It is well known in the art that severe dynamic conditions are sometimes encountered during drilling. Commonly encountered dynamic conditions include, for example, axial vibration, lateral shock and vibration, torsional vibration, stick/slip, and whirl. Bit bounce includes axial vibration of the drill string, sometimes resulting in temporary lift off of the drill bit from the formation (“bouncing” of the drill bit off the bottom of the borehole). Axial vibrations (e.g., bit bounce) is known to reduce the rate of penetration (ROP) during drilling, may cause excessive fatigue damage to BHA components, and may even damage the well in extreme conditions.
Lateral vibrations are those which are transverse to the axis of the drill string (cross-axial). Such lateral vibrations are commonly recognized as a leading cause of drill string, drill string connection, and BHA failures and may be caused, for example, by bit whirl and/or the use of unbalanced drill string components.

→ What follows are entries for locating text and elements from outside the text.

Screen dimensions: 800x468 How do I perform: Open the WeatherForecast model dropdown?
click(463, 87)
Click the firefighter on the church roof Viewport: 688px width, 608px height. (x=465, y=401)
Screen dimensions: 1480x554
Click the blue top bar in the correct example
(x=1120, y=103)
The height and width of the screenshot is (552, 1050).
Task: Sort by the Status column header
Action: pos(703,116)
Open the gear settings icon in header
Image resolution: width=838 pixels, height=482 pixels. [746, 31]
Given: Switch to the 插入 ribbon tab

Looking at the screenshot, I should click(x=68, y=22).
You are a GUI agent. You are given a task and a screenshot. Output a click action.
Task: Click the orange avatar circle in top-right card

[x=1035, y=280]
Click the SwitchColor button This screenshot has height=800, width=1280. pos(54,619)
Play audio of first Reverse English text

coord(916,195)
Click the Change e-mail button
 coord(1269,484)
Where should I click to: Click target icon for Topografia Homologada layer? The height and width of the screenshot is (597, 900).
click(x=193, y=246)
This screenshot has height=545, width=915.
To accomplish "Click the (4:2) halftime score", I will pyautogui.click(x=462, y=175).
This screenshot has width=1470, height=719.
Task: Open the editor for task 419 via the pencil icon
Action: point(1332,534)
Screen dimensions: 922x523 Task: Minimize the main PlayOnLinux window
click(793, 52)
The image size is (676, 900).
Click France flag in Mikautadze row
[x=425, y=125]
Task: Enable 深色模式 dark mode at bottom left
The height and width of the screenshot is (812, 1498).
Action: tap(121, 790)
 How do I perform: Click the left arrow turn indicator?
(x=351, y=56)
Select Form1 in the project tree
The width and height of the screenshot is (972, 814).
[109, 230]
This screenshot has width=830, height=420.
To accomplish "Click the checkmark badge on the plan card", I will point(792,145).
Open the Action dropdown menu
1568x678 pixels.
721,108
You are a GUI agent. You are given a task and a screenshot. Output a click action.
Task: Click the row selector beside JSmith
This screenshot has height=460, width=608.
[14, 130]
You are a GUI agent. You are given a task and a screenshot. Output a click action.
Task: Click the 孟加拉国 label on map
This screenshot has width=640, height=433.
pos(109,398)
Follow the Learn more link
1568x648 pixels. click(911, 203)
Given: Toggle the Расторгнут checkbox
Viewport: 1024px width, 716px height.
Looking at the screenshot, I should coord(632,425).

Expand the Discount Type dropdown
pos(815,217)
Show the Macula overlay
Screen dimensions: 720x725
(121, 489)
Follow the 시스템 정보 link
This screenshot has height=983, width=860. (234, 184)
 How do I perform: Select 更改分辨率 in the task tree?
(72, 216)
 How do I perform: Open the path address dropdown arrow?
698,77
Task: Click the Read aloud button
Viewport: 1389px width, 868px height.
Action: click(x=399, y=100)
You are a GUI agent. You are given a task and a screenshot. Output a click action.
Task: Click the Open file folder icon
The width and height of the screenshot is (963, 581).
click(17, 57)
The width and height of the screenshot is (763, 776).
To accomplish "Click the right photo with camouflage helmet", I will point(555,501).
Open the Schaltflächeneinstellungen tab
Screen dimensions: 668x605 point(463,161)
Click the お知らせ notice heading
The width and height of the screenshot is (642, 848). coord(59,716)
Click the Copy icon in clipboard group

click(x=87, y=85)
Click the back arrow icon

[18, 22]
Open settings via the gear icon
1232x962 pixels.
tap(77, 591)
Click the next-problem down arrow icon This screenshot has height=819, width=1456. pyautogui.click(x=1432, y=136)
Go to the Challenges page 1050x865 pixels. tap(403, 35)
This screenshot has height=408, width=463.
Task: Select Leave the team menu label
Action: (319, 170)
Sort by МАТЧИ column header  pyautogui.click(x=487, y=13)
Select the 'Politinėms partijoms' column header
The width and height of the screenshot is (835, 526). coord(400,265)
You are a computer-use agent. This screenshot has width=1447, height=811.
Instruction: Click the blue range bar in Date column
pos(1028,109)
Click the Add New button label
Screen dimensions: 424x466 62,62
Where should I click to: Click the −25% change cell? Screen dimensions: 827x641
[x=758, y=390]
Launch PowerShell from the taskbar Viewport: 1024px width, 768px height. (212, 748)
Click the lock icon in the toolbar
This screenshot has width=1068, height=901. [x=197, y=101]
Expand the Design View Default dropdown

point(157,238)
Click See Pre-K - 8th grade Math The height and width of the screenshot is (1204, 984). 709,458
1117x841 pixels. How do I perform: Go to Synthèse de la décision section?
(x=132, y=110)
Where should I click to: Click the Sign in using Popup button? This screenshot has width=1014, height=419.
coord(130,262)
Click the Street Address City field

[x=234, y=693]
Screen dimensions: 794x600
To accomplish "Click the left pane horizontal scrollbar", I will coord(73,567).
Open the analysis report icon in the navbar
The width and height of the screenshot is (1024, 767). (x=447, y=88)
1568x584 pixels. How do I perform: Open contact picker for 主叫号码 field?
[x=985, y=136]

Stick/slip refers to a torsional vibration induced by friction between drill string components and the borehole wall. Stick/slip is known to produce instantaneous drill string rotation speeds many times that of the nominal rotation speed of the table. In stick/slip conditions a portion of the drill string or bit sticks to the borehole wall due to frictional forces often causing the drill string to temporarily stop rotating. Meanwhile, the rotary table continues to turn resulting in an accumulation of torsional energy in the drill string. When the torsional energy exceeds the static friction between the drill string and the borehole, the energy is released suddenly in a rapid burst of drill string rotation. Instantaneous downhole rotation rotates have been reported to exceed four to ten times that of the rotary table. Stick/slip is known to cause severe damage to downhole tools, as well as connection fatigue, and excess wear to the drill bit and near-bit stabilizer blades. Such wear commonly results in reduced ROP and loss of steerability in deviated boreholes.
Bit or stabilizer whirl may be caused by the instantaneous center of rotation moving around the face of the bit (or about the axis of the string). The movement (rotation of the whirl) is generally in the opposite direction of the rotation of the drill string (counterclockwise vs. clockwise). Cutting elements on a whirling bit have been documented to move sideways, backwards, and at much higher velocities than those on a non-whirling bit. The associated impact loads are known to cause chipping and accelerated wear of the bit components. For example, severe bit damage has been observed even after very short duration drilling operations for polycrystalline diamond compact (PDC) bits.
These harmful dynamic conditions not only cause premature failure and excessive wear of the drilling components, but also can result in costly trips (tripping-in and tripping-out of the borehole) due to unexpected tool failures and wear. Furthermore, there is a trend in the industry towards drilling deeper, smaller diameter wells where damaging dynamic conditions can become increasingly problematic. Problems associated with premature tool failure and wear are exacerbated (and more expensive) in such wells.
The above-described downhole dynamic conditions are known to be influenced by drilling parameters. By controlling such drilling parameters an operator can sometimes mitigate against damaging dynamic conditions. For example, bit bounce and lateral vibration conditions can sometimes be overcome by reducing both the weight on bit and the drill string rotation rate. Stick/slip conditions can often be overcome via increasing the drill string rotation rate and reducing weight on bit. The use of less aggressive drill bits also tends to reduce bit bounce, lateral vibrations, and stick/slip in many types of formations. The use of stiffer drill string components is further known to sometimes reduce stick/slip. While the damaging dynamic conditions may often be mitigated as described above, reliable measurement and identification of such dynamic conditions can be problematic. For example, lateral vibration and stick/slip conditions are not easily quantified by surface measurements. In fact, such dynamic conditions are sometimes not even detectable at the surface, especially at vibration frequencies above about 5 hertz.
Downhole dynamics measurement systems have been known in the art for at least 15 years. While these, and other known systems and methods, may be serviceable in certain applications, there is yet need for further improvement. For example, known systems typically make use of dedicated sensors which tends to increase costs and expend valuable BHA real estate (e.g., via the introduction of a dedicated dynamics measurement sub). Also, such dedicated sensors tend to increase power consumption and component counts and, therefore, the complexity of MWD, LWD, and directional drilling tools, and thus tend to reduce reliability of the system. Moreover, dedicated sensors must typically be deployed a significant distance above the drill bit.
Therefore there exists a need for an improved method for making downhole dynamics measurements and particularly for making such measurements as close to the drill bit as possible.